### TASK BRIEF:
Retype the records below exactly as they appear.
START DATA UNDER STUDY
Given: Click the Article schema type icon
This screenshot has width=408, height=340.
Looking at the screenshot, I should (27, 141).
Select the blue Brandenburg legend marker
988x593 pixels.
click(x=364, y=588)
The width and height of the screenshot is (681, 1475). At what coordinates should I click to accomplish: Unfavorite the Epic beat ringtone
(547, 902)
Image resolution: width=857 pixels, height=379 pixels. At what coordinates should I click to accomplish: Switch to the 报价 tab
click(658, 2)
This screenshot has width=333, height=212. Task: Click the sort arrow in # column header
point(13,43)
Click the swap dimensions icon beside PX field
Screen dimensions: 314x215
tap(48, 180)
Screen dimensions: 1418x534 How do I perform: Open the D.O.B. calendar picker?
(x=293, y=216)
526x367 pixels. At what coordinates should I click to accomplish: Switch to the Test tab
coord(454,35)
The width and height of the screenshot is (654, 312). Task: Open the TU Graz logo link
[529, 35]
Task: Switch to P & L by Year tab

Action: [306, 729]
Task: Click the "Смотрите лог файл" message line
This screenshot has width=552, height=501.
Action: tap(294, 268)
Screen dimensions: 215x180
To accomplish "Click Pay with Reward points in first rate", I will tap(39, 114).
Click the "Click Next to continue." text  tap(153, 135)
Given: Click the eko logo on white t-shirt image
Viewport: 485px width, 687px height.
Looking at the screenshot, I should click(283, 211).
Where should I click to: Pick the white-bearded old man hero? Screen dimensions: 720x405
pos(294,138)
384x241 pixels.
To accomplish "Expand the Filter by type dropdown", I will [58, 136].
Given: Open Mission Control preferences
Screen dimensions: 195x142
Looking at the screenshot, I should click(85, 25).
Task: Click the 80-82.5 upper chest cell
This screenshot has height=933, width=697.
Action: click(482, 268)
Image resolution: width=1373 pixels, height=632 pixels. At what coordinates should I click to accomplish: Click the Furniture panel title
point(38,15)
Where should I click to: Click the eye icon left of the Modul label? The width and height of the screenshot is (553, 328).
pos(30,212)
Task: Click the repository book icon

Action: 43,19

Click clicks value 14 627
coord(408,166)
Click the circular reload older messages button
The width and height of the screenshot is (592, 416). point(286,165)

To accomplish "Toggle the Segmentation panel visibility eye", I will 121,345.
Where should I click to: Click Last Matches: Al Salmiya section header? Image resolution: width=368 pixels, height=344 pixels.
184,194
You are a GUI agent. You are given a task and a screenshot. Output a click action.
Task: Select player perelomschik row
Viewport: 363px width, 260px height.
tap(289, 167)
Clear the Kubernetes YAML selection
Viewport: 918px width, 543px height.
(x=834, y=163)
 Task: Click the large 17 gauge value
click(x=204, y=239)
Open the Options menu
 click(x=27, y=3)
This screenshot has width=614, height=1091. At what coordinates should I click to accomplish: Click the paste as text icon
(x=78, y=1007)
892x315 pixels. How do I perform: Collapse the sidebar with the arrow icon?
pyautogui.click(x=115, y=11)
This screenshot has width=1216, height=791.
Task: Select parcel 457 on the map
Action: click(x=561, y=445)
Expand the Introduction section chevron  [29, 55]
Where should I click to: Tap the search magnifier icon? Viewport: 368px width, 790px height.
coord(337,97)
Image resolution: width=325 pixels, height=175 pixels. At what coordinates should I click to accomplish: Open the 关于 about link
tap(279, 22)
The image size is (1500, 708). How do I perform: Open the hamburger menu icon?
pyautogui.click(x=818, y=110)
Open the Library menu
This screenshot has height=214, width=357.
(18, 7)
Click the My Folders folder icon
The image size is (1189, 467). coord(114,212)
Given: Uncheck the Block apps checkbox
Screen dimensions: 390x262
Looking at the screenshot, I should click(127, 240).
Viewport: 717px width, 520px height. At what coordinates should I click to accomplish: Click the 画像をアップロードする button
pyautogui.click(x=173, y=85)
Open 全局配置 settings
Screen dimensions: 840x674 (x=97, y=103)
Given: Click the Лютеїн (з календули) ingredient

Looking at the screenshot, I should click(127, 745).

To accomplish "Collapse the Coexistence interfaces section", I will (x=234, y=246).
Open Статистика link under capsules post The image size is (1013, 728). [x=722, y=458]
END DATA UNDER STUDY
### SOLUTION FOR THIS TASK:
Given: Click the Article schema type icon
This screenshot has width=408, height=340.
Looking at the screenshot, I should (27, 141).
Select the blue Brandenburg legend marker
988x593 pixels.
click(x=364, y=588)
The width and height of the screenshot is (681, 1475). At what coordinates should I click to accomplish: Unfavorite the Epic beat ringtone
(547, 902)
Image resolution: width=857 pixels, height=379 pixels. At what coordinates should I click to accomplish: Switch to the 报价 tab
click(658, 2)
This screenshot has width=333, height=212. Task: Click the sort arrow in # column header
point(13,43)
Click the swap dimensions icon beside PX field
Screen dimensions: 314x215
tap(48, 180)
Screen dimensions: 1418x534 How do I perform: Open the D.O.B. calendar picker?
(x=293, y=216)
526x367 pixels. At what coordinates should I click to accomplish: Switch to the Test tab
coord(454,35)
The width and height of the screenshot is (654, 312). Task: Open the TU Graz logo link
[529, 35]
Task: Switch to P & L by Year tab

Action: [306, 729]
Task: Click the "Смотрите лог файл" message line
This screenshot has width=552, height=501.
Action: tap(294, 268)
Screen dimensions: 215x180
To accomplish "Click Pay with Reward points in first rate", I will tap(39, 114).
Click the "Click Next to continue." text  tap(153, 135)
Given: Click the eko logo on white t-shirt image
Viewport: 485px width, 687px height.
Looking at the screenshot, I should click(283, 211).
Where should I click to: Pick the white-bearded old man hero? Screen dimensions: 720x405
pos(294,138)
384x241 pixels.
To accomplish "Expand the Filter by type dropdown", I will [58, 136].
Given: Open Mission Control preferences
Screen dimensions: 195x142
Looking at the screenshot, I should click(85, 25).
Task: Click the 80-82.5 upper chest cell
This screenshot has height=933, width=697.
Action: click(482, 268)
Image resolution: width=1373 pixels, height=632 pixels. At what coordinates should I click to accomplish: Click the Furniture panel title
point(38,15)
Where should I click to: Click the eye icon left of the Modul label? The width and height of the screenshot is (553, 328).
pos(30,212)
Task: Click the repository book icon

Action: 43,19

Click clicks value 14 627
coord(408,166)
Click the circular reload older messages button
The width and height of the screenshot is (592, 416). point(286,165)

To accomplish "Toggle the Segmentation panel visibility eye", I will 121,345.
Where should I click to: Click Last Matches: Al Salmiya section header? Image resolution: width=368 pixels, height=344 pixels.
184,194
You are a GUI agent. You are given a task and a screenshot. Output a click action.
Task: Select player perelomschik row
Viewport: 363px width, 260px height.
tap(289, 167)
Clear the Kubernetes YAML selection
Viewport: 918px width, 543px height.
(x=834, y=163)
 Task: Click the large 17 gauge value
click(x=204, y=239)
Open the Options menu
 click(x=27, y=3)
This screenshot has width=614, height=1091. At what coordinates should I click to accomplish: Click the paste as text icon
(x=78, y=1007)
892x315 pixels. How do I perform: Collapse the sidebar with the arrow icon?
pyautogui.click(x=115, y=11)
This screenshot has width=1216, height=791.
Task: Select parcel 457 on the map
Action: click(x=561, y=445)
Expand the Introduction section chevron  [29, 55]
Where should I click to: Tap the search magnifier icon? Viewport: 368px width, 790px height.
coord(337,97)
Image resolution: width=325 pixels, height=175 pixels. At what coordinates should I click to accomplish: Open the 关于 about link
tap(279, 22)
The image size is (1500, 708). How do I perform: Open the hamburger menu icon?
pyautogui.click(x=818, y=110)
Open the Library menu
This screenshot has height=214, width=357.
(18, 7)
Click the My Folders folder icon
The image size is (1189, 467). coord(114,212)
Given: Uncheck the Block apps checkbox
Screen dimensions: 390x262
Looking at the screenshot, I should click(127, 240).
Viewport: 717px width, 520px height. At what coordinates should I click to accomplish: Click the 画像をアップロードする button
pyautogui.click(x=173, y=85)
Open 全局配置 settings
Screen dimensions: 840x674 (x=97, y=103)
Given: Click the Лютеїн (з календули) ingredient

Looking at the screenshot, I should click(127, 745).

To accomplish "Collapse the Coexistence interfaces section", I will (x=234, y=246).
Open Статистика link under capsules post The image size is (1013, 728). [x=722, y=458]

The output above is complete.